Extracted text:
If that sounds like overthinking, then you're right. Most of this novel is overthinking and I must say that, if there's a worse enemy to have than your own mind, I don't know what it might be. There are those who will read this and freak out over Daphne because she's an apparently supernatural entity in the form of a female basketball player, therefore able to loom imposingly the way only someone seven-feet-tall can loom. Then there are those who won't care about a slasher, whatever form it might take, but who will be completely levelled by equating that slasher with a commonplace mental illness.

There's a line in Kit's diary late in the book that resonated with me and I'm sure will with a large number of readers. It's part of a note that Kit's leaving there for her parents, in case she doesn't make it out alive: "Make sure they understand the things we're told not to talk about are the things that get real bad."  She's talking here about Daphne, who is a subject the entire town of Samhattan doesn't talk about and so keeps coming back. She is also talking about anxiety, about mental illness, about things that affect our wellbeing that carry some sort of social stigma.

And, of course, there are so many other ways to see that, in other contexts: abuse, illness or bigotry, to name just three. The message of this book is that it's always better to deal with the uncomfortable truths in your particular life than to pretend they don't exist and suffer all the more because of them later. That's a good message, even if it's framed as a Panic Attackula.

Your tasks:
[1] Answer these questions about the book review:
(a) What form does Daphne take?
(b) Who is Kit's note in her diary meant for?
(c) What three other contexts does the reviewer name?
[2] Carry on the book review from the point where it stops.
The data that comes next has nothing to do with the book review.

Information shown:
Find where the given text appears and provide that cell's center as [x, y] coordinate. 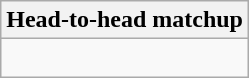
Head-to-head matchup [125, 20]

Task responses:
[1]
(a) A female basketball player.
(b) Her parents.
(c) Abuse, illness and bigotry.

[2]
This isn't a long novel. It runs for only 260 pages in a reasonably large font size, expanded apparently from a shorter piece that the publisher recommended become a novel. Many of its paragraphs are over in a single line, one after another. Some of them are over in a single word, again one after another. Yet one paragraph, near the halfway mark, takes a couple of pages all on its own.

By the way, that may have been the moment at which I realised that this wasn't a cheat, a Lionel Fanthorpe-esque author's trick to rack up more word count. It was one more way by which Malerman could have anxiety shape the novel, because the text unfolds like Kit thinks, which is sometimes emphatic and rapid fire and attention deficit because she's a seventeen-year-old girl but sometimes an unburdening of substance, pouring out of her like a flood because her brain has to go there and she has no control over it.

The length does hurt the novel. Some readers might feel that it's padded, because it kind of was. Some might think that this would have been a better novella, with less of a focus on basketball. Some, however, might feel that bulking it up was a good choice but should have been done in a different way, adding more perspectives and giving other characters a say in the story. As it is, every time the perspective changes, we know that our new focal point is about to die and that diminishes the tension.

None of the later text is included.